Edip Akbayram: Şu ana kadar zaten ne Mustafa Balbayın kendisi biliyor neden içeride tutulduğunu ne de biz, ülkeyi seven aydınlar... Bu kadar çağdaş, aydın gazetecilerin, hiçbir suçları ortaya delil olarak konulmadan içeride tutulmaları ülkem ve demokrasi adına utanç verici. Kınıyorum. Kınamaya da devam edeceğim. Bir an önce de tutukluluk hallerinin bitirilmesi gerektiğine inanıyorum. Sanıyorum ki dışarı çıktıkları zaman, eğer hukuk işliyorsa bu durumun hesabını soracaklardır.
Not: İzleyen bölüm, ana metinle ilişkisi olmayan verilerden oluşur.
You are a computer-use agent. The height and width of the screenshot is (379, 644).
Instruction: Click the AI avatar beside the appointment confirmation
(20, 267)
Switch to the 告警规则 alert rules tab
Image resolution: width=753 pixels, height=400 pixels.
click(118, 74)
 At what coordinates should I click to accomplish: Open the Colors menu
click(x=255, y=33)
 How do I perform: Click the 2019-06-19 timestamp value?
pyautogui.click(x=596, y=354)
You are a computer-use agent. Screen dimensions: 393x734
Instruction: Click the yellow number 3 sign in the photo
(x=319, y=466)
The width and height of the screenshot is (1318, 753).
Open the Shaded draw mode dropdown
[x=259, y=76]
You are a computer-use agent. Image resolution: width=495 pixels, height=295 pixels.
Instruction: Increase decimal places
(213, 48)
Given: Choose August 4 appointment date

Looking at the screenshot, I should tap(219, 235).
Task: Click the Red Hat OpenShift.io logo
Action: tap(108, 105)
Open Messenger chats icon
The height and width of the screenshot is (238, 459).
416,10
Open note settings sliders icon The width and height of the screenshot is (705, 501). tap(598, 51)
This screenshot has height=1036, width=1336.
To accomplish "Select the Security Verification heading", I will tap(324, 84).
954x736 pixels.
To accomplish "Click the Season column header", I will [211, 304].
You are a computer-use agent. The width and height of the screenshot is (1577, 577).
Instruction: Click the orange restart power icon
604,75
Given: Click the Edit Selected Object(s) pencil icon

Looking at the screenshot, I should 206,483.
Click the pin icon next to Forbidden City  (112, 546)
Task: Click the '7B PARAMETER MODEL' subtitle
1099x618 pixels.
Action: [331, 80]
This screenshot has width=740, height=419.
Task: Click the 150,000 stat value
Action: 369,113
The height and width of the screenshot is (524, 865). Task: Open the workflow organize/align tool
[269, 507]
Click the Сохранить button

Cahit Berkay: Böyle bir durumu anlamakta zorluk çekiyorum. Mustafa Balbay gibi, işinde gücünde, dürüst bir kişi durup dururken ihtilal yapamaz. Çok üzücü bir durum.


Gazeteci örgütleri

‘Yeni acılar ortaya çıkmasın’

Cumhuriyet gazetesi İmtiyaz Sahibi ve TGC Başkanı Orhan Erinç: Silivride yargılanan Sevgili Mustafa Balbayın tutukluluk süresi 500 güne ulaştı. Gazeteci-yazar Tuncay Özkanın süresi bundan daha da fazla. Daha önce de yapılan açıklamalarda tutukluluk süresinin ceza infazına dönüştüğünü vurgulamış ve bu durumun değiştirilmesi gerektiğini dile getirmiştik. Ancak durumda bir değişiklik olmadı. Yargılamadan vazgeçilmesi gibi bir istek doğal olarak kimsenin aklından geçmiyor. Ancak yargılamanın tutuksuz olarak sürmesini, gelecekte hukuk tarihimiz açısından yeni acılı sayfaların yaratılmaması gerektiğini düşünüyorum.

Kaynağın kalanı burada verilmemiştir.